Switzerland's Identity Card: A world pioneer
In 1995, Switzerland launched a new generation of national identity card.
It was in fact the worldwide very first identity card made of polycarbonate, Thales developed this significant innovation in close cooperation with the Swiss Government and provided also the design of the card.
The Swiss identity card comprises a variety of built-in optical and physical security features, amongst others, a security element with an optically variable printed image engineered in Switzerland.
The launch of the Swiss identity card in 1995 represented a milestone for the secure document market. Along with Finland, Singapore and Sweden, Switzerland proved that polycarbonate is the most suitable material for identity documents with its exceptional optical and physical properties.
The card is valid 10 years and is printed in 4 languages:
Today, polycarbonate has won the trust of governments across the world.
Over 40 countries have chosen it for their national identity or residence permit programs and close to 30 national passport programs are using it. In Europe, all member states of the European Union made the switch to a polycarbonate credit-card format driving license in 2013.
What's so special about polycarbonate?
What sets it apart from other materials is the non-delaminable property of a full polycarbonate document. When used in pure form, laminated under heat and pressure, and not mixed with other plastics, the different layers of polycarbonate that make up the identity document fuse together to form a solid monolithic structure.
And you can hear the difference: the polycarbonate cards are so stiff that they sound like a compact disc when dropped.
So what's the story here?
All security features, including irreversible laser-engraved personalization information, are safely located and protected within the genuine polycarbonate document.
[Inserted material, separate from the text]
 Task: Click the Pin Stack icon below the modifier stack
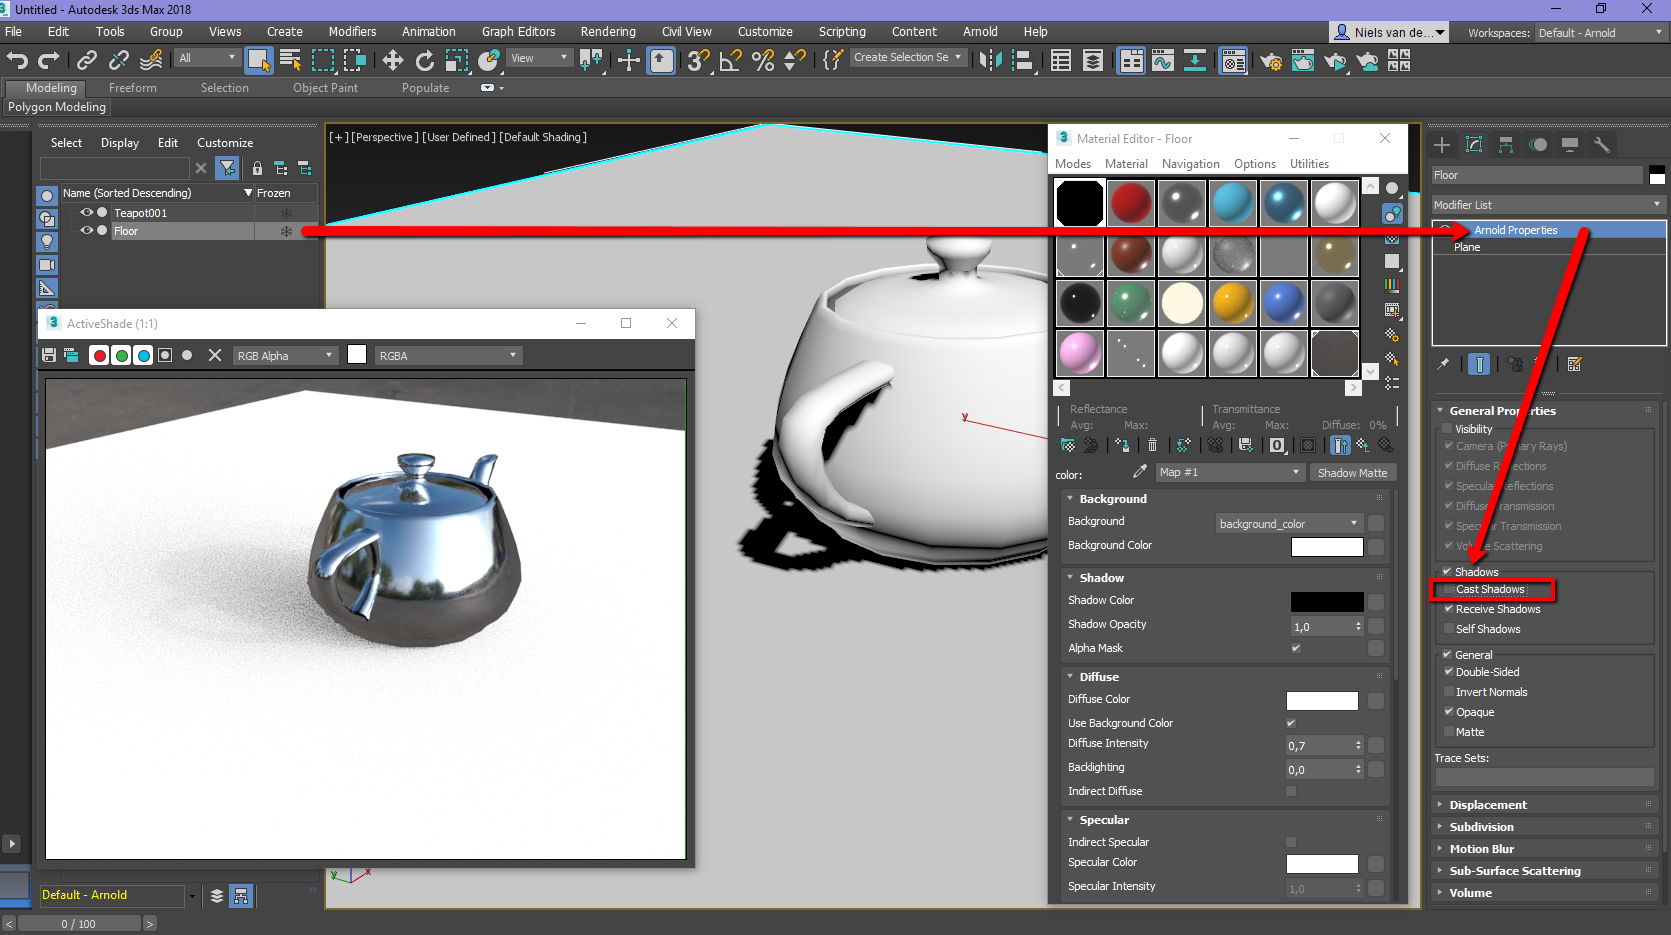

This is referred to as the one-block concept as described in our September 2016 web dossier on document security design.
Polycarbonate is unique in supporting highly fraud-resistant level-one security features; that is to say those visible to the naked eye.
These features, which are easily authenticated by the relevant authorities, include :
- tactile surface elements,
- changeable or multiple laser images (CLIs or MLIs),
- irreversible laser-engraved personalization
- and now colour portraits.
Polycarbonate's durability allows for the production of identity documents with a guaranteed lifespan of ten years. Polycarbonate documents are available without a chip module or with a contact-based, contactless or dual interface.
Recent innovations, such as colour laser-printing as well as enhanced visual and tactile effects, are giving additional opportunities to government authorities and national printers to seriously consider this enhanced polycarbonate environment for their document projects.
As pioneers in polycarbonate technology, Gemalto and Trüb have joined forces to offer unparalleled experience and expert knowledge in this area. Polycarbonate documents from Thales such as the Swiss identity document, Finnish DL and eID or Swedish ePassport and the new UK passport, to name a few, are widely recognized to be leading in terms of quality and security.